Bulletproofs: These do not require a trusted setup. The short, non-interactive zero-knowledge proofs enable private cryptocurrency transactions.
PLONK: These are known as permutations over Lagrange bases for ecumenical non-interactive knowledge arguments. PLONKs enable a large number of participants by using a universally trusted setup.
Why do we need zero-knowledge proofs?
Several use cases explain why we need zero-knowledge proofs. Let’s take a look at some of the most important ones.
Security and privacy: Web3’s pseudonymity cannot guarantee complete privacy as transaction history is available on public blockchains. ZKPs allow information verification without revealing PII, thus preserving anonymity.
Identity Verification: Proving someone’s identity doesn’t have to involve sharing sensitive information. ZKPs provide a way to perform the identity verification process privately and securely.
Scalability: ZKPs allow blockchain networks to verify transactions without revealing the underlying data. The efficiency of the network improves because the information stored on the blockchain decreases significantly.

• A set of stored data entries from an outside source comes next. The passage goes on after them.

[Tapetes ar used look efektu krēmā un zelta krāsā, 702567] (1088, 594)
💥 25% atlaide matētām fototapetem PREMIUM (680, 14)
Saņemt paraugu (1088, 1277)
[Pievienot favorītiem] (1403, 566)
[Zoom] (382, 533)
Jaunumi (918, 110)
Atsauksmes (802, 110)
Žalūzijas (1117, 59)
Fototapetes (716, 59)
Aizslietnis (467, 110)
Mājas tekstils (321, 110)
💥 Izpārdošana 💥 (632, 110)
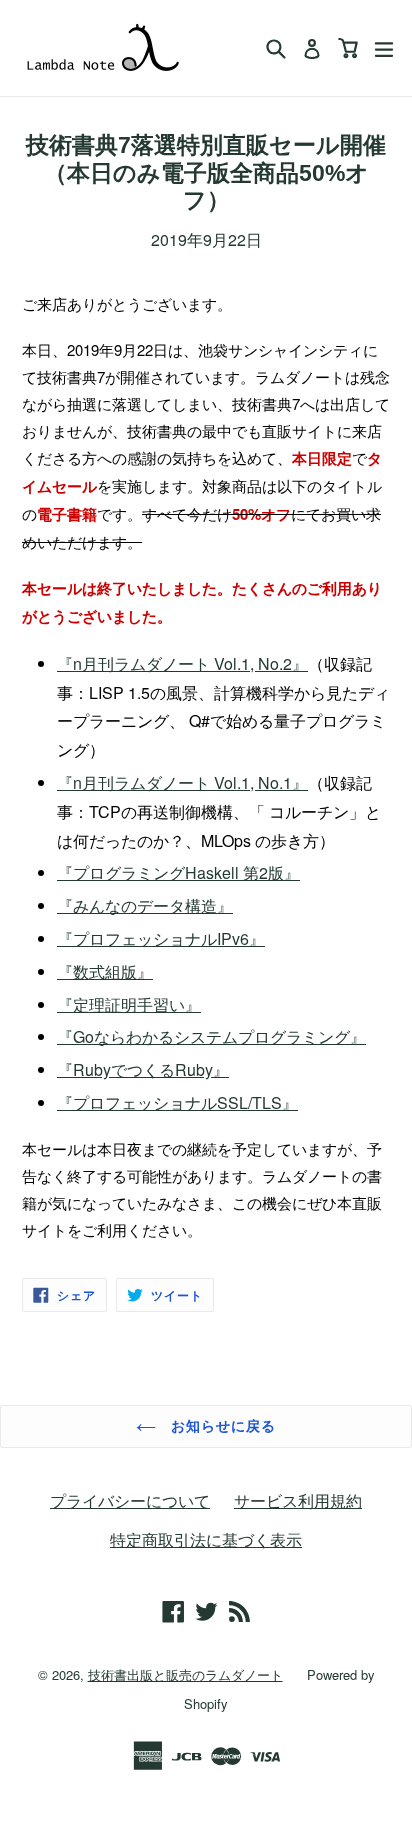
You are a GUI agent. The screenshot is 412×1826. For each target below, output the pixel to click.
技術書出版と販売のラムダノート (185, 1674)
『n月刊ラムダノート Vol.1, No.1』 (182, 782)
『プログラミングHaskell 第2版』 (178, 872)
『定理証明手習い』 (129, 1004)
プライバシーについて (130, 1500)
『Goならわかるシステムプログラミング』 (211, 1036)
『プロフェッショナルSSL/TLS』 (177, 1102)
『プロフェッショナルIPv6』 (161, 938)
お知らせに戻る (221, 1426)
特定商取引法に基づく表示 (206, 1539)
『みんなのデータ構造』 (145, 905)
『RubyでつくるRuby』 (143, 1069)
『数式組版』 (105, 971)
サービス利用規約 (298, 1500)
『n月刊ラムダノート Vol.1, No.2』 (182, 663)
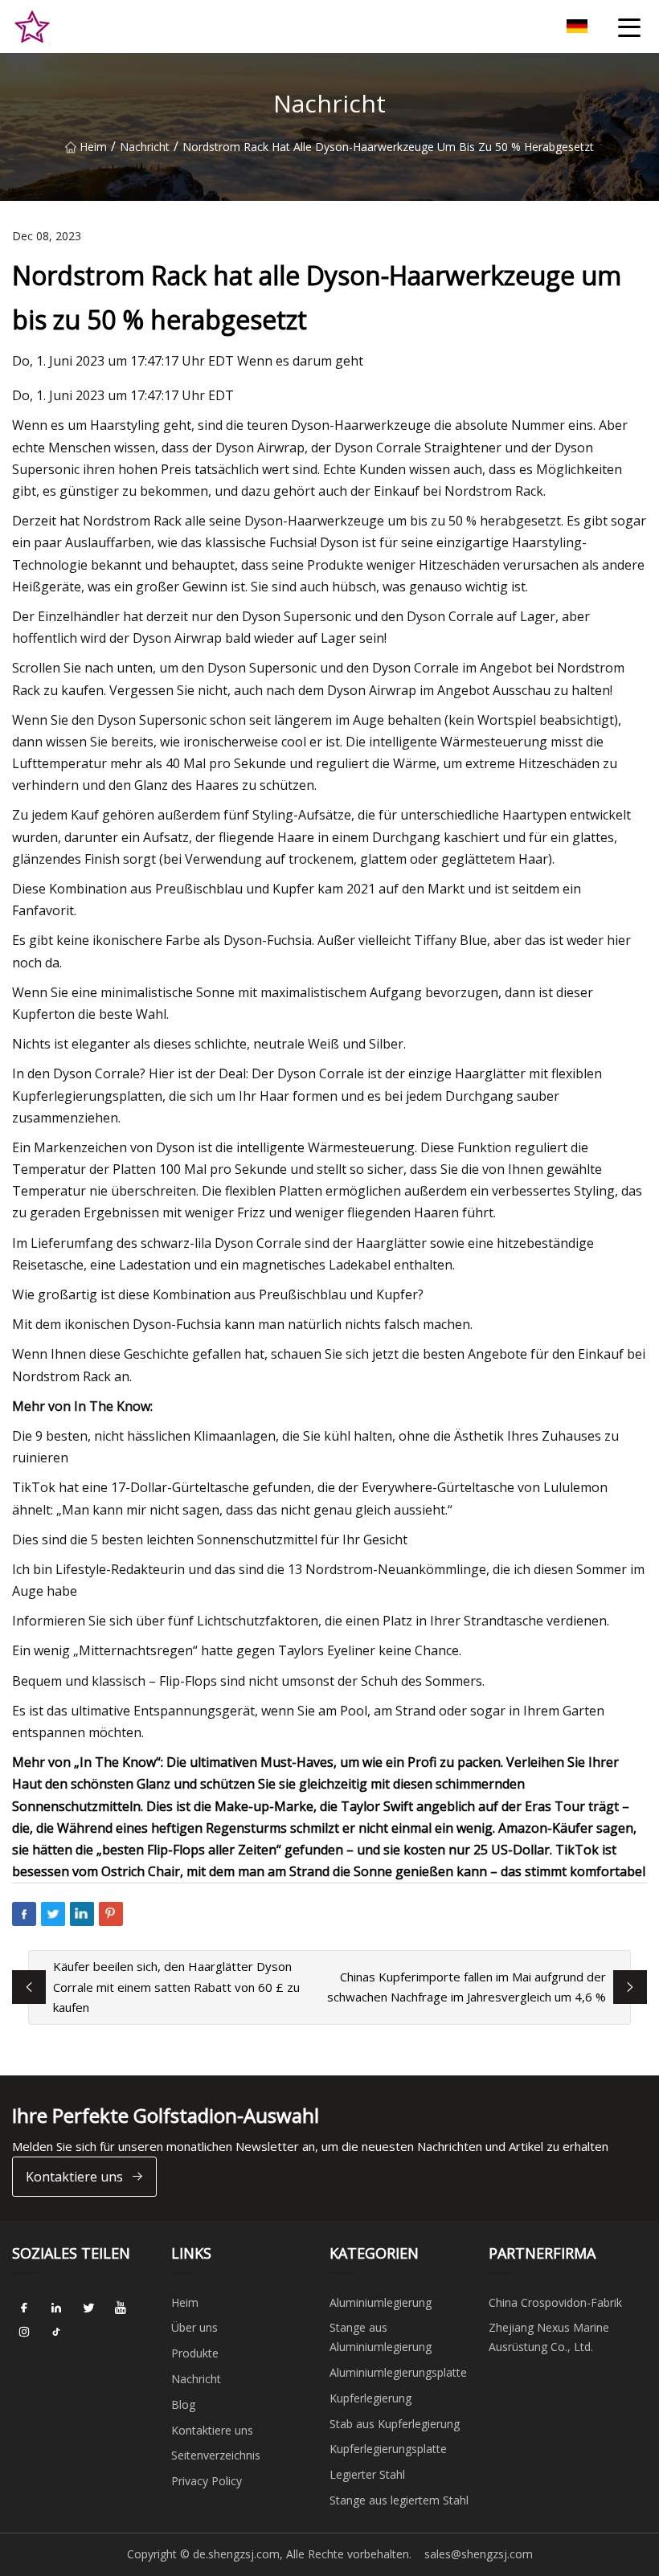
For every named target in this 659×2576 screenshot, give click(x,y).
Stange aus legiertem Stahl (399, 2500)
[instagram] (24, 2332)
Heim (93, 146)
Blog (183, 2404)
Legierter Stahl (367, 2474)
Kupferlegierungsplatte (388, 2448)
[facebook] (24, 2308)
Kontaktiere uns (74, 2177)
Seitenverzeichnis (215, 2455)
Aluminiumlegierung (381, 2302)
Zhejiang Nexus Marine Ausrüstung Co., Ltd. (549, 2337)
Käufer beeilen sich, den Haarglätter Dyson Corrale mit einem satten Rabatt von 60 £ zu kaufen (176, 1986)
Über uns (194, 2327)
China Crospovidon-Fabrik (555, 2302)
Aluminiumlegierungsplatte (398, 2372)
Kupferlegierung (370, 2398)
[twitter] (88, 2308)
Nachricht (145, 146)
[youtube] (120, 2308)
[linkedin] (56, 2308)
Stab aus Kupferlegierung (395, 2423)
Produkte (195, 2353)
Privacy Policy (206, 2480)
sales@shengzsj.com (478, 2554)
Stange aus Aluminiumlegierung (381, 2337)
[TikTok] (56, 2332)
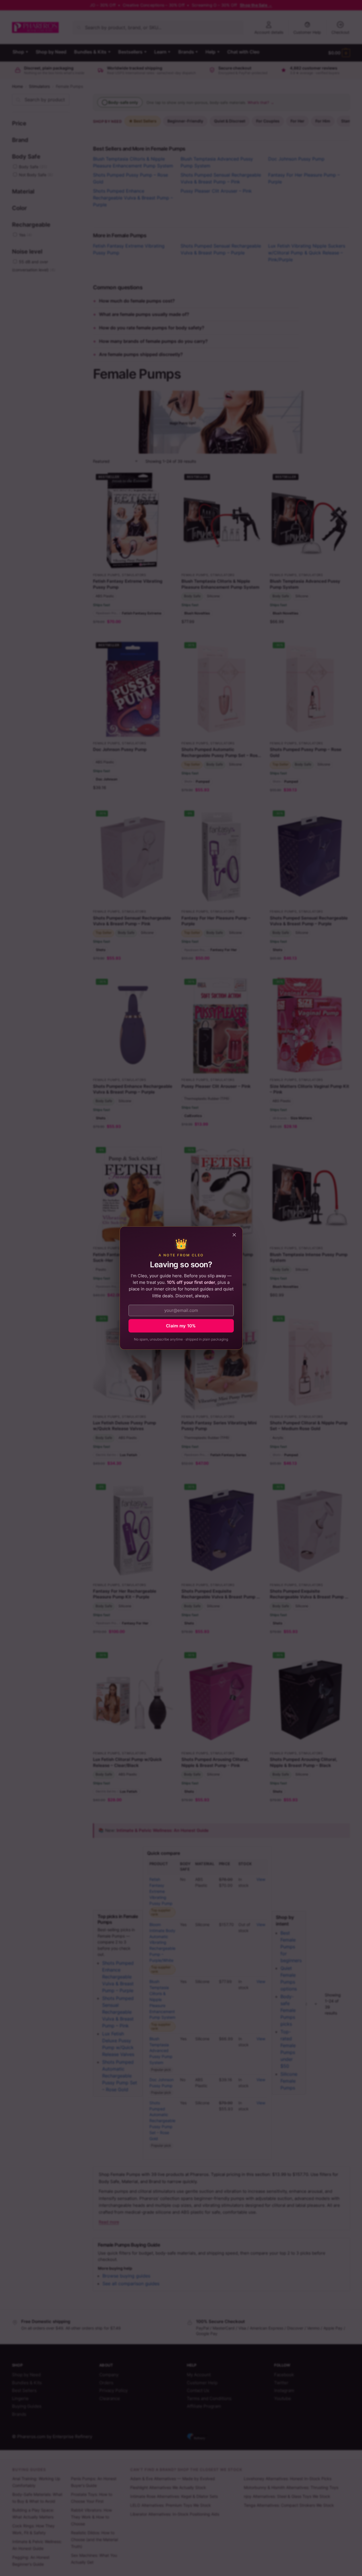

Compliance: Organizations can comply with legal requirements regarding anti-money laundering, KYC and other relevant laws. ZKPs allow organizations to comply without storing users’ personal information in centralized databases.
Zero-knowledge proofs are a fundamental cryptography tool that provides information authentication to unidentified or untrusted parties. The pseudonymous nature of the Web3 space poses a challenge in terms of information verification. ZKPs address this pain point through revolutionary protocols that promise to ensure fast and secure transactions.